If that’s what’s at stake, as the GIEM suggests, it’s worth asking whether there are ways to work systematically to revive the spirit of dignity and liberty that is the foundation of innovism.
Recently, FP Analytics, the independent research division of Foreign Policymagazine, published a study that highlights the roles played by independent think tanks in protecting the norms of liberal democracy, respect for human rights, and the market-friendly policies associated with rising living standards. Such organizations leverage relatively small budgets into big changes in the climate of ideas. The results, especially in poor countries and poor communities, are breathtaking. For example, the Center for Development and Enterprise Great Lakes, a central African think tank, initiated and pushed through a campaign to free cross-border trade from interventions, obstructions, and crippling paperwork and taxes that had subjected traders – 80% of whom are women – to extortion, shakedowns, and abuse, including rape. Closer to home, the Beacon Center in Tennessee has made the state a leader in removing licensing restrictions that had stood in the way of people starting a business or getting a job. Of course, think tanks also work more broadly to celebrate insights that should be spread outside the halls of academia. One example is Caminos de la Libertad in Mexico City, which will be honoring Dierdre McCloskey with its prestigious “Una Vida por la Libertad” annual award on October 11.

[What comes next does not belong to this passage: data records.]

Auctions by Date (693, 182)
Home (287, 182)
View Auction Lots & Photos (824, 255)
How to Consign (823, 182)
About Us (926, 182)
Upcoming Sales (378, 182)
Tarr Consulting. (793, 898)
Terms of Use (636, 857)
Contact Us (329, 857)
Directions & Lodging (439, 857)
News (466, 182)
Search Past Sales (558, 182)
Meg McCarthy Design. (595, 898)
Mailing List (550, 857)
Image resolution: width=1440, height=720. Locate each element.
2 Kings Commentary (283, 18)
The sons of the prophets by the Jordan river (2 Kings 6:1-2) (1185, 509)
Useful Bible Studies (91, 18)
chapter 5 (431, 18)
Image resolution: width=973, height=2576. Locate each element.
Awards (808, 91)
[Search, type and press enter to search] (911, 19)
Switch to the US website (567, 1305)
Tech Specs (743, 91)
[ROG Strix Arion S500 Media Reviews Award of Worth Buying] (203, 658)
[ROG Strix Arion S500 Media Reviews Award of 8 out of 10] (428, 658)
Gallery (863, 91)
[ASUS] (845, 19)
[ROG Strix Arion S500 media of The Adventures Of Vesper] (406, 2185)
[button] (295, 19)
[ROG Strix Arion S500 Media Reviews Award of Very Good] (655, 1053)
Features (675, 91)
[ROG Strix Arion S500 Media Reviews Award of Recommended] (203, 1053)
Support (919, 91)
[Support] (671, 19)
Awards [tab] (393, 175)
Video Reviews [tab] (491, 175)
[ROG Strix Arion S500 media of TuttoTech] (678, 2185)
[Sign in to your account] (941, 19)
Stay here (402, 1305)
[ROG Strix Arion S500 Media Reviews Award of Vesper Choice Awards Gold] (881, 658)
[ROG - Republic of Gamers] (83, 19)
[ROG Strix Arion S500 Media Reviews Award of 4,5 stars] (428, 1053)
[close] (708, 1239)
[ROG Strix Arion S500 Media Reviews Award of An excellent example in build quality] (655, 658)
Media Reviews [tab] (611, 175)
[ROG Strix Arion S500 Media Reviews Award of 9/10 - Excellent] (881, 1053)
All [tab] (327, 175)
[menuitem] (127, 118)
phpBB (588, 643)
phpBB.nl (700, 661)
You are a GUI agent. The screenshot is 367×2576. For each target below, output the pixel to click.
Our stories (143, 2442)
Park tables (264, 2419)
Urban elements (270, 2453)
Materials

I hope that Professor McCloskey receives a call that same day from the Nobel committee. Such a much-deserved recognition would spotlight the central challenge of our day: reviving respect for those who innovate to improve our lives and for the free markets that test those innovations. As McCloskey notes, capital is far less important than ideas. We strive to leave wealth to our children, but if we deprive them of the idea of liberty, future generations will be poorer in both spirit and in body.